=== Exercise instructions ===
Write the data below out again, with each line matching the original.

Records excerpted from a collection
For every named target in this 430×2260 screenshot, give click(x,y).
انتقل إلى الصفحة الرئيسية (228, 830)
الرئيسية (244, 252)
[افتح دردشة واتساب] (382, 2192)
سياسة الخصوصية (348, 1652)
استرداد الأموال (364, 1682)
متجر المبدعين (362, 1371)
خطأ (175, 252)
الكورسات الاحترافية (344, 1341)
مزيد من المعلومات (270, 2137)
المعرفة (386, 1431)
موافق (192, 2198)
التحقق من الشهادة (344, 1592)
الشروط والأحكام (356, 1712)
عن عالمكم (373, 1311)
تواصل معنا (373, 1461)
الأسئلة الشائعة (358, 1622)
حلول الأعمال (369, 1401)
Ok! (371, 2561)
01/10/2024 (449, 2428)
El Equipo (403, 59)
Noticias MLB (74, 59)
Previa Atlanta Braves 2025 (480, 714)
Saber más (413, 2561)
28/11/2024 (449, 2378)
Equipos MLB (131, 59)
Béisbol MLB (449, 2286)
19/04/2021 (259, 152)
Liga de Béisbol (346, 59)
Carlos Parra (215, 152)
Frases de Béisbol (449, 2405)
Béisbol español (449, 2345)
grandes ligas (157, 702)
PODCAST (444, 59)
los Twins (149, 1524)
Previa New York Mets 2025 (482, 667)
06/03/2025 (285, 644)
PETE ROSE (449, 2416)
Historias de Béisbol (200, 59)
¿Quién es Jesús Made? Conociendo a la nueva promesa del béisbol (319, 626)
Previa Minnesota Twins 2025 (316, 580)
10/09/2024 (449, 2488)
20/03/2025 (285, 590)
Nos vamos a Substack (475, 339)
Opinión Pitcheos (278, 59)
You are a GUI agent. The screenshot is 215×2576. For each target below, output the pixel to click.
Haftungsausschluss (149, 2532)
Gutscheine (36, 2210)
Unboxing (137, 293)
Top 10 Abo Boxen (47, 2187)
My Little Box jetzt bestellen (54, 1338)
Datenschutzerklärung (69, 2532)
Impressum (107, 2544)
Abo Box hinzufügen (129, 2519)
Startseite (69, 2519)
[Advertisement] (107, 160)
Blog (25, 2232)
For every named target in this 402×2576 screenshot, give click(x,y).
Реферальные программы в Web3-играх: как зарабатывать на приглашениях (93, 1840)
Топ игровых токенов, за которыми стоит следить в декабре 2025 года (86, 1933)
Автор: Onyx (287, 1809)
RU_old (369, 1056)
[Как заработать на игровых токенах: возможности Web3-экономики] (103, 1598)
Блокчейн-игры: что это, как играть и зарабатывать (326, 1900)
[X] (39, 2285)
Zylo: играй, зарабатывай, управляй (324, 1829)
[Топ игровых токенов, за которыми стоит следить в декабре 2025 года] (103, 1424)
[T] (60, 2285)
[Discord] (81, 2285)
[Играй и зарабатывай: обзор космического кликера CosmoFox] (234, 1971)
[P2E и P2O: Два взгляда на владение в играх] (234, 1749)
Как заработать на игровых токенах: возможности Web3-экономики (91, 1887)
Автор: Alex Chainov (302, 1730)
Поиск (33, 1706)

=== Result ===
For every named target in this 430×2260 screenshot, give click(x,y).
انتقل إلى الصفحة الرئيسية (228, 830)
الرئيسية (244, 252)
[افتح دردشة واتساب] (382, 2192)
سياسة الخصوصية (348, 1652)
استرداد الأموال (364, 1682)
متجر المبدعين (362, 1371)
خطأ (175, 252)
الكورسات الاحترافية (344, 1341)
مزيد من المعلومات (270, 2137)
المعرفة (386, 1431)
موافق (192, 2198)
التحقق من الشهادة (344, 1592)
الشروط والأحكام (356, 1712)
عن عالمكم (373, 1311)
تواصل معنا (373, 1461)
الأسئلة الشائعة (358, 1622)
حلول الأعمال (369, 1401)
Ok! (371, 2561)
01/10/2024 (449, 2428)
El Equipo (403, 59)
Noticias MLB (74, 59)
Previa Atlanta Braves 2025 (480, 714)
Saber más (413, 2561)
28/11/2024 (449, 2378)
Equipos MLB (131, 59)
Béisbol MLB (449, 2286)
19/04/2021 (259, 152)
Liga de Béisbol (346, 59)
Carlos Parra (215, 152)
Frases de Béisbol (449, 2405)
Béisbol español (449, 2345)
grandes ligas (157, 702)
PODCAST (444, 59)
los Twins (149, 1524)
Previa New York Mets 2025 (482, 667)
06/03/2025 (285, 644)
PETE ROSE (449, 2416)
Historias de Béisbol (200, 59)
¿Quién es Jesús Made? Conociendo a la nueva promesa del béisbol (319, 626)
Previa Minnesota Twins 2025 (316, 580)
10/09/2024 (449, 2488)
20/03/2025 (285, 590)
Nos vamos a Substack (475, 339)
Opinión Pitcheos (278, 59)
You are a GUI agent. The screenshot is 215×2576. For each target below, output the pixel to click.
Haftungsausschluss (149, 2532)
Gutscheine (36, 2210)
Unboxing (137, 293)
Top 10 Abo Boxen (47, 2187)
My Little Box jetzt bestellen (54, 1338)
Datenschutzerklärung (69, 2532)
Impressum (107, 2544)
Abo Box hinzufügen (129, 2519)
Startseite (69, 2519)
[Advertisement] (107, 160)
Blog (25, 2232)
For every named target in this 402×2576 screenshot, give click(x,y).
Реферальные программы в Web3-играх: как зарабатывать на приглашениях (93, 1840)
Топ игровых токенов, за которыми стоит следить в декабре 2025 года (86, 1933)
Автор: Onyx (287, 1809)
RU_old (369, 1056)
[Как заработать на игровых токенах: возможности Web3-экономики] (103, 1598)
Блокчейн-игры: что это, как играть и зарабатывать (326, 1900)
[X] (39, 2285)
Zylo: играй, зарабатывай, управляй (324, 1829)
[Топ игровых токенов, за которыми стоит следить в декабре 2025 года] (103, 1424)
[T] (60, 2285)
[Discord] (81, 2285)
[Играй и зарабатывай: обзор космического кликера CosmoFox] (234, 1971)
[P2E и P2O: Два взгляда на владение в играх] (234, 1749)
Как заработать на игровых токенах: возможности Web3-экономики (91, 1887)
Автор: Alex Chainov (302, 1730)
Поиск (33, 1706)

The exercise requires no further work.